Depart, Depart! grapples with intersections of social justice and climate change, asking readers to consider how they'll react when the world changes in an instant. Who will we turn to? What will we take with us, and what will we have to leave behind? In our rapidly changing world, these are questions we grapple with. Focusing on finding and supporting community after disaster, Depart, Depart! is a story for these uncertain times.
Publisher:  Stelliform Press
Rating: ⭐⭐⭐⭐

"Depart, depart quickly!"

Yes! Finally I have found an LGBT+ story that isn't about romance. I have longed for an interesting story that has a wide range of characters on the queer spectrum without it being about their love interest.

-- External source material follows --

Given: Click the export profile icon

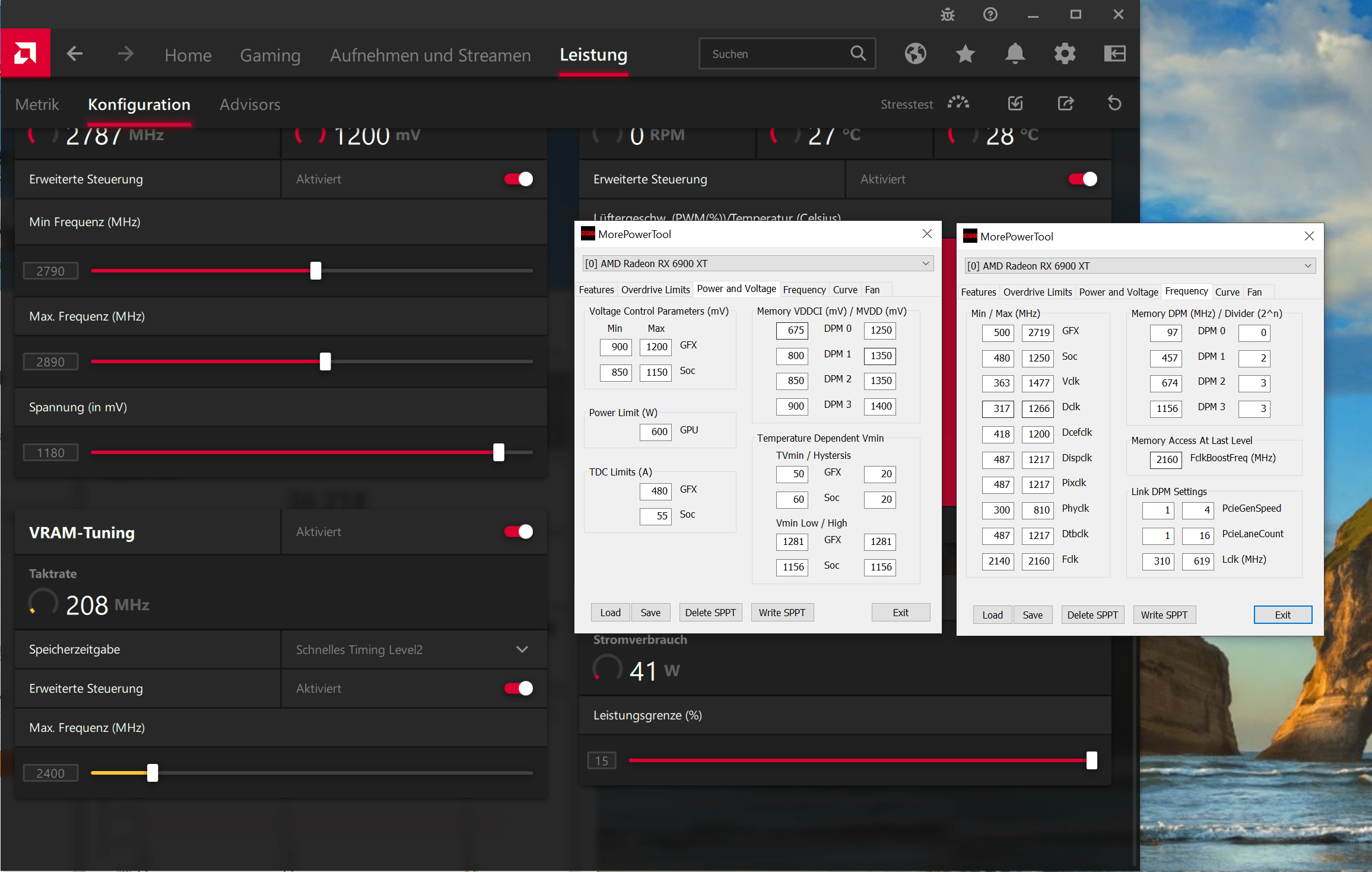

A hurricane destroys Texas (which is happening right now 😬) and Noah is spared only because of a mysterious, ghost-like materialization of his great-grandfather as a child. Abe is a Jewish child that survived the holocaust by being hidden in a duffel bag and boarding a ship.

After being rescued, Noah finds himself a piece of normalcy in small group of queers in a popped up shelter in a sport's arena. This group finds comfort in each other, but others in the arena become more and more aggressive. Abe helps Noah navigate his courage and survive the insanity with his newly made family.

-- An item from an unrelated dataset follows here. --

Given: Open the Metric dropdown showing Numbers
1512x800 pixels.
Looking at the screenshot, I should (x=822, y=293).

This novella is a great start to an awesome story. At times things didn't transition well or could have used more descriptive language, but the plot is solid and Noah's character development is building toward an amazing character.

The last quarter of the book was much more fast paced and I enjoyed it most. It's a very short amount of space to fill with so much knowledge and I could see it being structured as a full length novel. After that ending, I really hope this isn't it for Sim Kern!